90分ワンショットというその試み、それで一つの作品を撮ろうという野心は見事だし、特にコロナ禍での撮影による現場のスタッフ、キャストの肉体的精神的疲労と緊張を思うと同情から「素晴らしい作品でした!」とか「画期的かつ見事な作品です!」と称賛の声を与えたくなってしまうけれど、正直に言うと映画として作品として観て平等にジャッジするならば、評論家でもなんでもない単なる一映画好き如きがこんなこと言うのは制作陣には申し訳ないが、「その意欲と野心、現場の苦労、工夫は大変素晴らしいです。でも作品としては平凡極まりないものです」と評してしまわざるを得なかった。
ワンショットで撮りたいという思いは分かる。観客に緊張を強いたい部分、会話劇などは特にそうだろう。それに役者によってはワンショットだから緊張感が増し演技がキレてくるというのもある。
ただ今作ではそれが裏目に出てしまった感がある。
というのも、長回しのデメリットの一つが、アップで見せるべき表情や演技が見せられず、また広角での状況説明のショットも入れられないので、メリハリがつかずどこか間延びした印象を受けてしまったりするのだ。今作ではそれがモロに出ているように感じた。
観ていて「ここ普通に割ればいいのに」「この演技はもっと演技指導してバストショットでじっくり見せればいいのに」「レンズワークとかライティングもっとやって欲しいな」「リアルオブリアルを目指してるのは分かるけど、超低予算ドキュメンタリーじゃないんだからせめてBGMで演出くらいは…」とかそんなこんなを思ってしまった。

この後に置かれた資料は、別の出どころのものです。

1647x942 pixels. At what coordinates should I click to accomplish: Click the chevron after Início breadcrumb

私は撮影スタッフでもなんでもないので、これは想像・妄想によるところが大きいのだが撮影はもちろんビデオ一本(おそらくは手持ちでなくジンバルに固定)、録音はビデオにとりつけた指向性マイクのみ、当然レンズはおろか露出を変えるなんて出来ない、照明や録音に関しては"脅威のワンショット映画"という縛りが最優先であり、それに伴いカメラマンの移動が最優先され、まずもって導線確保と映り込みの防止をしなければならないので照明を組めなかったのであろう、そのせいかいかんせん室内も外も暗く、映像に絶対に意図的ではないノイズがかかって素人の撮った映像という感がある。
最初は「わざと撮影時の露出をマイナスにして暗めの作品にしたいのか、あるいは、高級レストランが舞台だから少し暗めにしてムード面での演出だろうか」とも思ったけど、そういうのではないことは観ていて推測できた。

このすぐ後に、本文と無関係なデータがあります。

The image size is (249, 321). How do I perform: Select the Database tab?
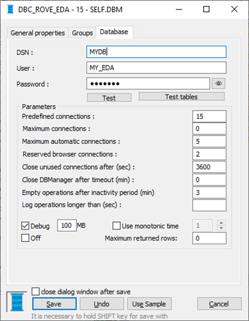click(114, 32)
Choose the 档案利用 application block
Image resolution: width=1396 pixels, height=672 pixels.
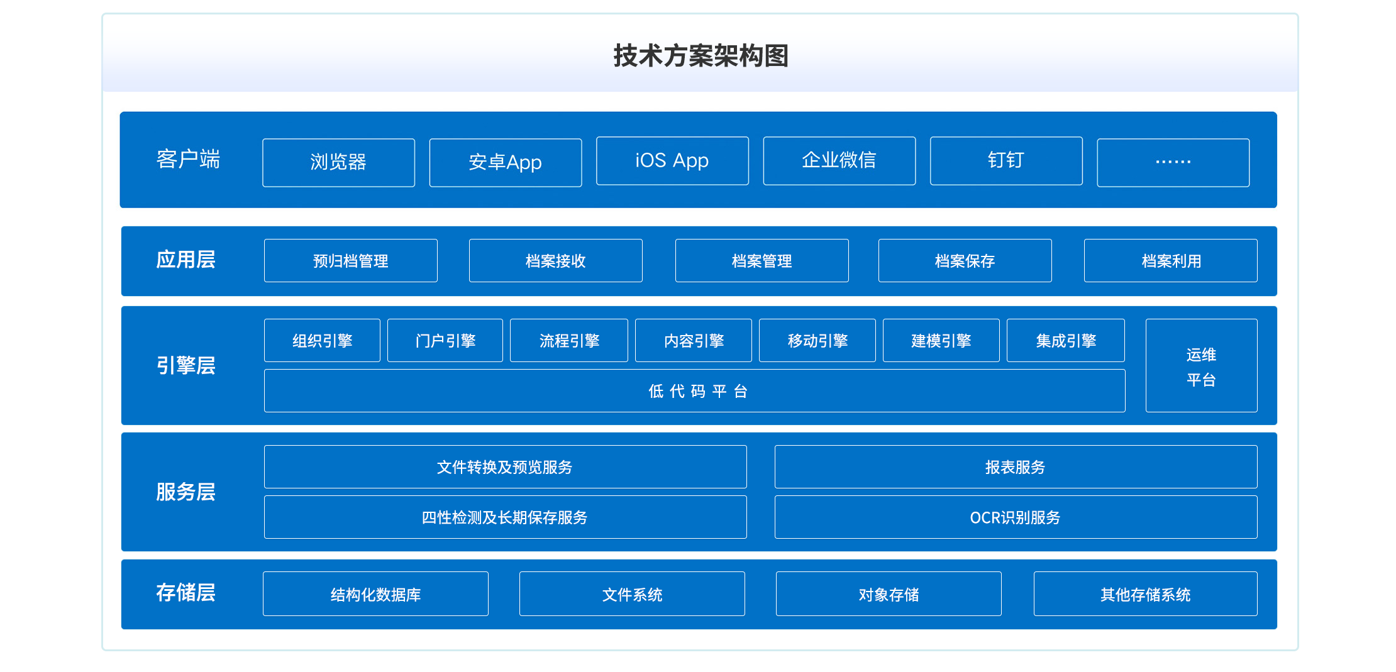tap(1170, 260)
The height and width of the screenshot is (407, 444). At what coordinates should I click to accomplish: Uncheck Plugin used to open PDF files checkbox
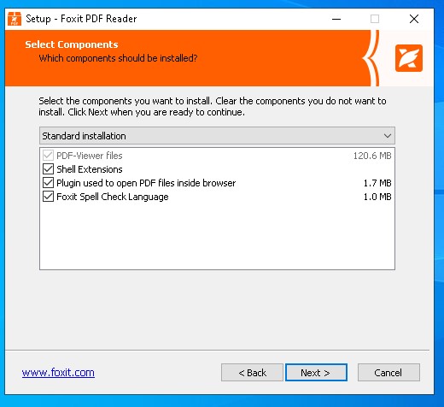48,183
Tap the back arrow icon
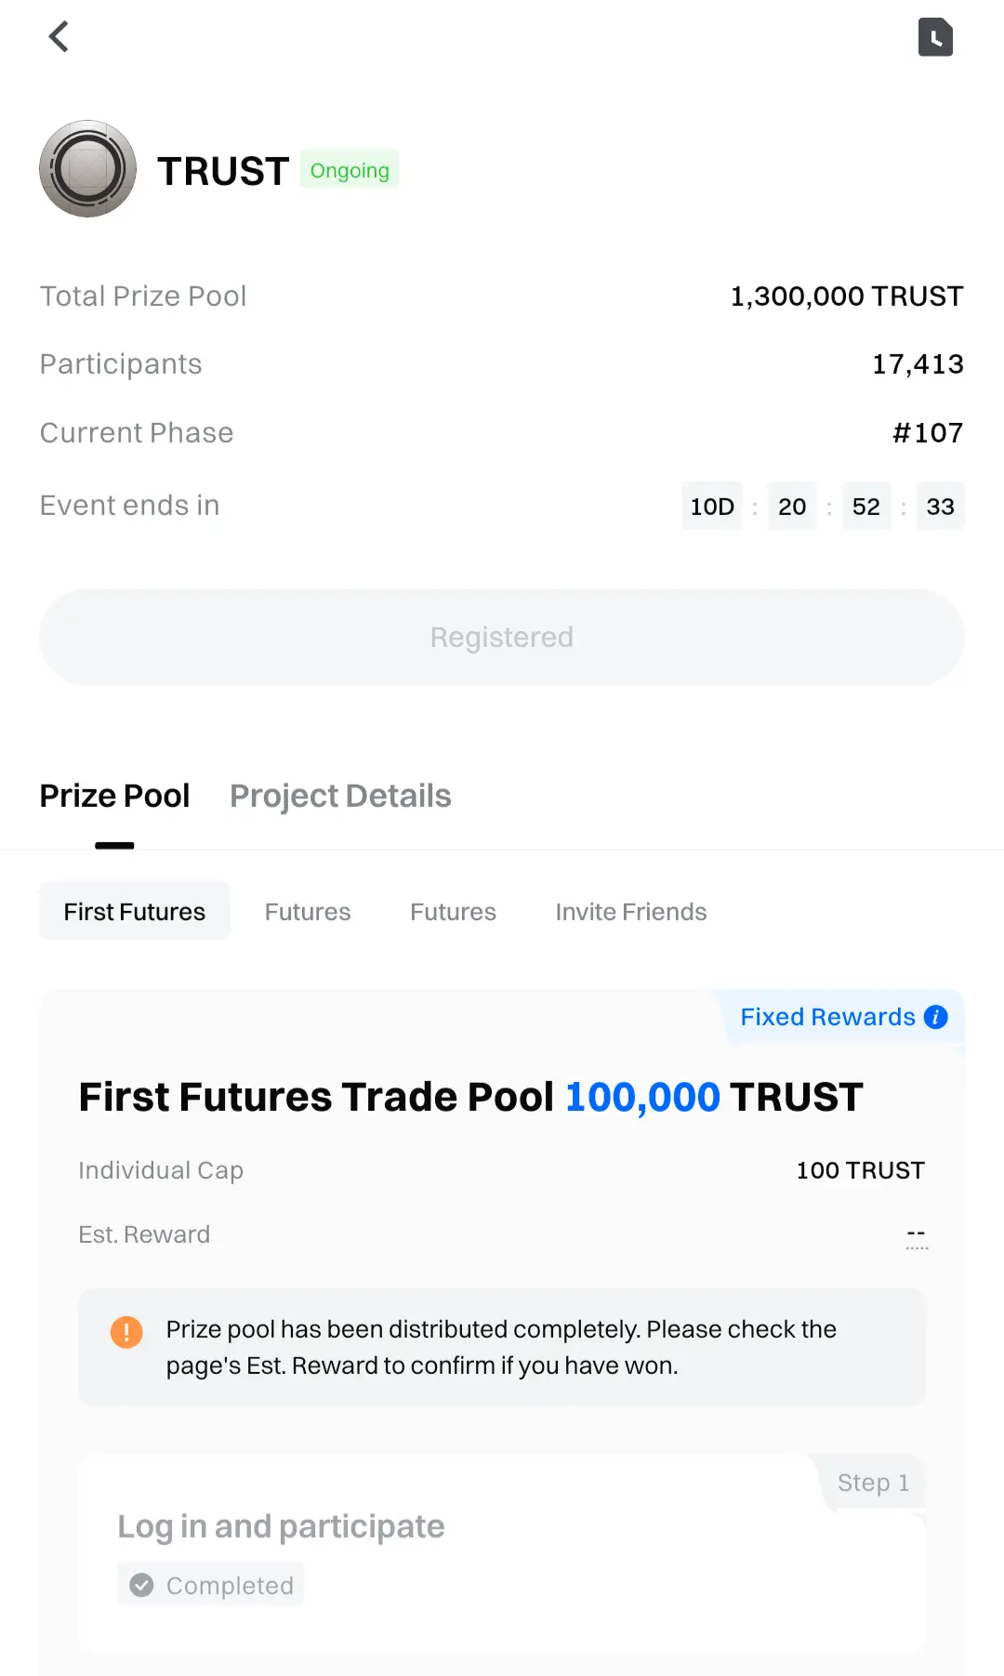 [59, 37]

ストーリーとしてはシナリオはまあ悪くはないと思う。ただ及第点ギリギリといった感じ。あえて狙ってモキュメンタリーにしているのだろうが、問題が一夜にして起こりすぎ、かつそれが上手く線で結びつかず、色々とっ散らかっているので逆にリアリティがあんまりないのだ。
そもそもスタッフが混雑して忙しい店内で呑気に私語を楽しんだり、やる気も能力もなければムードメーカーにもなりえず遅刻癖もあってドラッグをキメるスタッフがいる時点で正直リアリティがない。いやまあ話していいのよ。楽しい雰囲気って大事だし。でもそれは客がいない暇なときとか余裕があるときだけ。オープンキッチンならなおさら。
自分も一応学生時代レストランでバイトしていたことがあるから分かるが、大入りのときに、しかもオープンキッチンでスタッフが呑気に私語を交わしているなんてのは店全体の雰囲気をぶち壊すし(今作の舞台設定は”高級レストラン”なのでなおのことそういった演出は重要)そもそもお喋りしている暇なんてない。いや経験したことあるから分かるけどマジでないのよそんな暇! マジで手の一つ指の一つでも動かせという感じなんだ。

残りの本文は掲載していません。